Nope, it’s not some sort of dog service. Your puppy will decide to potty without any warning given and accidents may happen as it has not developed full control over its bladder/bowel yet. The “Taxi Service” is…simply picking the puppy up into arms and taking it to its potty area and setting it down. When should it be done?
- Right after your puppy wakes up.
- After it finishes eating or playing.
- When it shows you pre-elimination signs.
- When the puppy whines while being in the crate in the middle of the night or in the pen during the day.
Taxi the puppy for one month until it is 3 months old. Another taxi service version is to attach a leash and take the puppy out when it’s showing pre-elimination behavior.
Before the Bedtime and After Waking Up
Before going to bed, no matter whether the puppy is already asleep or not, take it to the potty area. In the morning, first take the puppy out of the crate/pen and “taxi” it to the potty area. After that feed him its breakfast and let it be in pen.
In Case You Are Not Home
If you have to leave puppy for several hours, confine it to its pen. Leave more space for it and place all necessities inside: bowls with water and food, pee-pads, its crate and make sure the designated potty area is far from its sleeping and feeding spots. You may also cover the whole area with thick layer of old papers or cover the floor inside the pen completely with pee-pads. Eventually, the puppy will ease itself right inside the pen but it’ll learn the type of surface that it eased itself on. Subsequently, it’ll find its own spot in the area where it prefers to eliminate – this area may be diminished slightly so that eventually you will have a few sheets of paper down in that place or one pee-pad only. Should it miss the pee-pad/paper, it means that you have reduced the area to soon: go back to papering a bigger area. You may face several set-backs before the puppy learns the proper potty habit completely.
How Long Does It Take to Potty Train a Puppy?
Needless to say that, all puppies differ from each other in their size, habits and cognitive abilities. Practically, it means that it may take you more time to train the puppy than you think – may be up to several weeks. Usually, puppy fanciers claim that “it took one week to potty train my puppy” and they may be truthful but, the practice tells the opposite: you may need a couple of weeks of constant training to elaborate the proper habit. Another very helpful option is to sign your puppy to a dog training class. PetSmart and PetCo, for instance, can solve the problem in the matter of several days – they are very experienced and have great staff who understands everything about dog training.

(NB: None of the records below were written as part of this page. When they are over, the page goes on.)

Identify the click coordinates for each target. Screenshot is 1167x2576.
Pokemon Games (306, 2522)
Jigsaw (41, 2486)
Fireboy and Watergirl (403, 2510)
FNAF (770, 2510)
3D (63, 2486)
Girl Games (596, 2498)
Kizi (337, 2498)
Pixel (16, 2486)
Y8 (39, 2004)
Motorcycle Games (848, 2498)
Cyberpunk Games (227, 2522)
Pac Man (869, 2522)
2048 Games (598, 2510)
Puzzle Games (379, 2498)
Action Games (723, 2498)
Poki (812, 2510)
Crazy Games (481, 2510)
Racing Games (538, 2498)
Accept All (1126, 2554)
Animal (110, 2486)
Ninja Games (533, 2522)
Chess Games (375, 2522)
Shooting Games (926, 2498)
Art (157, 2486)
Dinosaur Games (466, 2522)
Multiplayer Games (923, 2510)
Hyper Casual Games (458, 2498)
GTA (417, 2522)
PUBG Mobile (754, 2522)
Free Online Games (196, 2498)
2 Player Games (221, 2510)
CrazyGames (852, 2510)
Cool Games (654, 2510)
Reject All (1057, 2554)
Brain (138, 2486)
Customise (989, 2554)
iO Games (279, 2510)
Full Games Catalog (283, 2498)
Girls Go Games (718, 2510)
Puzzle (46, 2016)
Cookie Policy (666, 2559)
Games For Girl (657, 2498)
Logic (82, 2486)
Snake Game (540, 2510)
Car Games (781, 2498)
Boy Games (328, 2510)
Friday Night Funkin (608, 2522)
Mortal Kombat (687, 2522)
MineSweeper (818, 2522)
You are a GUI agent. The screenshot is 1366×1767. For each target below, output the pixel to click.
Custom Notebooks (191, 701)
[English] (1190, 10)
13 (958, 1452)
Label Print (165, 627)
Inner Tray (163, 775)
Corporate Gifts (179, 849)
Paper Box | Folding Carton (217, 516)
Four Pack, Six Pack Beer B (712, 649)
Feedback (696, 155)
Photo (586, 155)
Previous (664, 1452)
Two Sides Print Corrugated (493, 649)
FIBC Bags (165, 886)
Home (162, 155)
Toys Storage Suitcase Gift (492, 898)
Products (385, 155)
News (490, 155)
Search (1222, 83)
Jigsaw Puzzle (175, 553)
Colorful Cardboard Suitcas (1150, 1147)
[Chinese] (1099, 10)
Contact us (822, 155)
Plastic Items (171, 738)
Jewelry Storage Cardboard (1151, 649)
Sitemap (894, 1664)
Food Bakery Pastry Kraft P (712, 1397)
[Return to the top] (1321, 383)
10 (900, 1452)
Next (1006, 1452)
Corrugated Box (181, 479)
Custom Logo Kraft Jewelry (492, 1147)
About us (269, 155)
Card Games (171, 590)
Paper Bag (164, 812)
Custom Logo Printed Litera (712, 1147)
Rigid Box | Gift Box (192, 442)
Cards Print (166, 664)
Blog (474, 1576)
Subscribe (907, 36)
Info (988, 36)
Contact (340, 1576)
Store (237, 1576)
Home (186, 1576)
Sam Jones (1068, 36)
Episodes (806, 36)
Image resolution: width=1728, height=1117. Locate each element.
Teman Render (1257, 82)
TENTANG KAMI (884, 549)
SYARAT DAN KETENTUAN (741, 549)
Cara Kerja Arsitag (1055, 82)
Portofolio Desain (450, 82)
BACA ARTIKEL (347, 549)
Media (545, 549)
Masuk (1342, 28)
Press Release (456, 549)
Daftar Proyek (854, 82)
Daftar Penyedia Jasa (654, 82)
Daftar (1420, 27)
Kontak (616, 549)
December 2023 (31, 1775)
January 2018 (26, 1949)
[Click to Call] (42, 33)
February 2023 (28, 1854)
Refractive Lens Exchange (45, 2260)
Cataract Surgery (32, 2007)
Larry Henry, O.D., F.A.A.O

Potty Training Puppy in an Apartment
To be honest and precise – there is no difference between potty training aimed at living in a detached house or in an apartment (more about How to house train a puppy). They are the same and success in this endeavor is based solely on your ability to follow common guidelines and be persistent in training. However, we decided not to omit this section and present you the answer to the question from the opposite view. Here is the list of mistakes that may influence your success in potty training (whether it be apartment or a multistory manor):
- Over-feeding. You will simply have no time to prepare for proper training as the puppy won’t wait for your commands to do…whatever you want it to do at the moment.
- Feeding an unsuitable diet or giving different types of human food. It is not good for its well-being, in general and may provoke indigestion.
- Not feeding at regular times. What will happen if you eat without a schedule or evident feeling of hunger? You develop indigestion, some disorder or even ulcer. The same thing happens even to the dogs.
- Feeding at the wrong time. Yeah, you give it a big snack right before going to sleep and the puppy eases itself overnight and you both have a sleepless night. The biggest snack must be given right before the lunch time or as the lunch itself.
- Punishing the puppy for the indoor potty accident is the complete dead-end. Never, we mean NEVER do it!
- Excessive salt intake. Any salty food makes everybody drink more than needed.
- You expect the puppy to tell you that it needs to ease itself. Try something more realistic like developing a schedule of feeding and the eating regiment (in terms of food volumes).
- You leave the back door open for the puppy. What is it supposed to think of? Well, anything including the back yard viewed as the playground only. And what about the cold weather or the closed back door?
- You leave puppy on its own for long time constantly. It makes it develop own toileting habits. And remember that learning the same trick the proper way and learning a trick properly for the first time are opposite things.
- You may associate praise with its wrong toileting habit by accident. For instance, once you see him or her ease in some place other than the designated area and you say “Atta girl/atta boy!” and it’s done – the puppy remembers that it’s good to ease anywhere indoors.
- Too much access to rugs or carpet which are grass-like soft.
- You allow your puppy to roam whenever it wants. Such thing as the puppy pen can limit the movements and ensure that it learns the spot properly.